— START OF RECORD EXCERPTS —
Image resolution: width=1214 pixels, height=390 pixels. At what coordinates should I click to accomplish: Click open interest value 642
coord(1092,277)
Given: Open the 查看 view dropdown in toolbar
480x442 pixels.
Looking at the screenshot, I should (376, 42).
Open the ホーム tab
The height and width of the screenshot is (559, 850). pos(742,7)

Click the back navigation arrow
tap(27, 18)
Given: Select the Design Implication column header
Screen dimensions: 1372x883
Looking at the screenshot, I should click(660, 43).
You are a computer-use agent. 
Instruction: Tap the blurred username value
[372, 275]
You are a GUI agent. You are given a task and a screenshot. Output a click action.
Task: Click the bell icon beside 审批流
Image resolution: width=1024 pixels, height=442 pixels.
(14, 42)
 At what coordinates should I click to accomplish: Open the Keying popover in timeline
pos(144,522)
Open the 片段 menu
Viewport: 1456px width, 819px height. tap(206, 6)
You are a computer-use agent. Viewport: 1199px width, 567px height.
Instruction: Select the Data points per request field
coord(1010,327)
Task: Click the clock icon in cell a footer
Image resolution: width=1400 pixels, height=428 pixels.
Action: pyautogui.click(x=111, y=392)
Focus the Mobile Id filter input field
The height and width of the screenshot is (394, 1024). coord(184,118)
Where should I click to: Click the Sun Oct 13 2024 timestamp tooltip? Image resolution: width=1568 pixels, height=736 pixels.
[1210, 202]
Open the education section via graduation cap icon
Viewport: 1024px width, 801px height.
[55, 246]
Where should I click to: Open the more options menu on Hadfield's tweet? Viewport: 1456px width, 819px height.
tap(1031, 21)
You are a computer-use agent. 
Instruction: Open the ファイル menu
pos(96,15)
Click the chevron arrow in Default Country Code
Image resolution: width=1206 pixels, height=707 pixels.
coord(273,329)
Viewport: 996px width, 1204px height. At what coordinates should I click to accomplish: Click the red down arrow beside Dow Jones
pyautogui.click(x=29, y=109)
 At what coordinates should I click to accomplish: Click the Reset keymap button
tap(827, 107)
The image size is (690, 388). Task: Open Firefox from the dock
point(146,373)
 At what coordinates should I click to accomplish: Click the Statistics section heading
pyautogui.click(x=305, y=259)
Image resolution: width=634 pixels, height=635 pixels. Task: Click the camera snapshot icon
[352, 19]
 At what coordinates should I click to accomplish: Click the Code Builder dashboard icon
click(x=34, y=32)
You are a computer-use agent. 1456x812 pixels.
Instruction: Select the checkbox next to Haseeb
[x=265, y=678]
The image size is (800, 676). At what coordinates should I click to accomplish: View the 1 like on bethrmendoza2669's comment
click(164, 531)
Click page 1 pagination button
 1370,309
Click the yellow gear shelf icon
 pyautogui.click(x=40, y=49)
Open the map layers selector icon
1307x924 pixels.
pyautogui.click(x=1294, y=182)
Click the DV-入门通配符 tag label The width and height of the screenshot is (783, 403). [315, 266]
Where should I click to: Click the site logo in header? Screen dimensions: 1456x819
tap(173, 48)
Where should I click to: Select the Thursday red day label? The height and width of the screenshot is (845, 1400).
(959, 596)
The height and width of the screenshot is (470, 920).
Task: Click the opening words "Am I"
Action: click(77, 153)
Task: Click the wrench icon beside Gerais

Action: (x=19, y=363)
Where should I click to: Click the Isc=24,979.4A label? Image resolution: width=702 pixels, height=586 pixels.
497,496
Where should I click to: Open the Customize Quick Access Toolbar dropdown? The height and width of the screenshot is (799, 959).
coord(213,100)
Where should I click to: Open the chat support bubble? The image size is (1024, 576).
— END OF RECORD EXCERPTS —
**AIM OF THE TASK**
Reproduce every line of the data above word for word, in the same order.

**SOLUTION BELOW**
Image resolution: width=1214 pixels, height=390 pixels. At what coordinates should I click to accomplish: Click open interest value 642
coord(1092,277)
Given: Open the 查看 view dropdown in toolbar
480x442 pixels.
Looking at the screenshot, I should (376, 42).
Open the ホーム tab
The height and width of the screenshot is (559, 850). pos(742,7)

Click the back navigation arrow
tap(27, 18)
Given: Select the Design Implication column header
Screen dimensions: 1372x883
Looking at the screenshot, I should click(660, 43).
You are a computer-use agent. 
Instruction: Tap the blurred username value
[372, 275]
You are a GUI agent. You are given a task and a screenshot. Output a click action.
Task: Click the bell icon beside 审批流
Image resolution: width=1024 pixels, height=442 pixels.
(14, 42)
 At what coordinates should I click to accomplish: Open the Keying popover in timeline
pos(144,522)
Open the 片段 menu
Viewport: 1456px width, 819px height. tap(206, 6)
You are a computer-use agent. Viewport: 1199px width, 567px height.
Instruction: Select the Data points per request field
coord(1010,327)
Task: Click the clock icon in cell a footer
Image resolution: width=1400 pixels, height=428 pixels.
Action: pyautogui.click(x=111, y=392)
Focus the Mobile Id filter input field
The height and width of the screenshot is (394, 1024). coord(184,118)
Where should I click to: Click the Sun Oct 13 2024 timestamp tooltip? Image resolution: width=1568 pixels, height=736 pixels.
[1210, 202]
Open the education section via graduation cap icon
Viewport: 1024px width, 801px height.
[55, 246]
Where should I click to: Open the more options menu on Hadfield's tweet? Viewport: 1456px width, 819px height.
tap(1031, 21)
You are a computer-use agent. 
Instruction: Open the ファイル menu
pos(96,15)
Click the chevron arrow in Default Country Code
Image resolution: width=1206 pixels, height=707 pixels.
coord(273,329)
Viewport: 996px width, 1204px height. At what coordinates should I click to accomplish: Click the red down arrow beside Dow Jones
pyautogui.click(x=29, y=109)
 At what coordinates should I click to accomplish: Click the Reset keymap button
tap(827, 107)
The image size is (690, 388). Task: Open Firefox from the dock
point(146,373)
 At what coordinates should I click to accomplish: Click the Statistics section heading
pyautogui.click(x=305, y=259)
Image resolution: width=634 pixels, height=635 pixels. Task: Click the camera snapshot icon
[352, 19]
 At what coordinates should I click to accomplish: Click the Code Builder dashboard icon
click(x=34, y=32)
You are a computer-use agent. 1456x812 pixels.
Instruction: Select the checkbox next to Haseeb
[x=265, y=678]
The image size is (800, 676). At what coordinates should I click to accomplish: View the 1 like on bethrmendoza2669's comment
click(164, 531)
Click page 1 pagination button
 1370,309
Click the yellow gear shelf icon
 pyautogui.click(x=40, y=49)
Open the map layers selector icon
1307x924 pixels.
pyautogui.click(x=1294, y=182)
Click the DV-入门通配符 tag label The width and height of the screenshot is (783, 403). [315, 266]
Where should I click to: Click the site logo in header? Screen dimensions: 1456x819
tap(173, 48)
Where should I click to: Select the Thursday red day label? The height and width of the screenshot is (845, 1400).
(959, 596)
The height and width of the screenshot is (470, 920).
Task: Click the opening words "Am I"
Action: click(77, 153)
Task: Click the wrench icon beside Gerais

Action: (x=19, y=363)
Where should I click to: Click the Isc=24,979.4A label? Image resolution: width=702 pixels, height=586 pixels.
497,496
Where should I click to: Open the Customize Quick Access Toolbar dropdown? The height and width of the screenshot is (799, 959).
coord(213,100)
Where should I click to: Open the chat support bubble? The image size is (1024, 576).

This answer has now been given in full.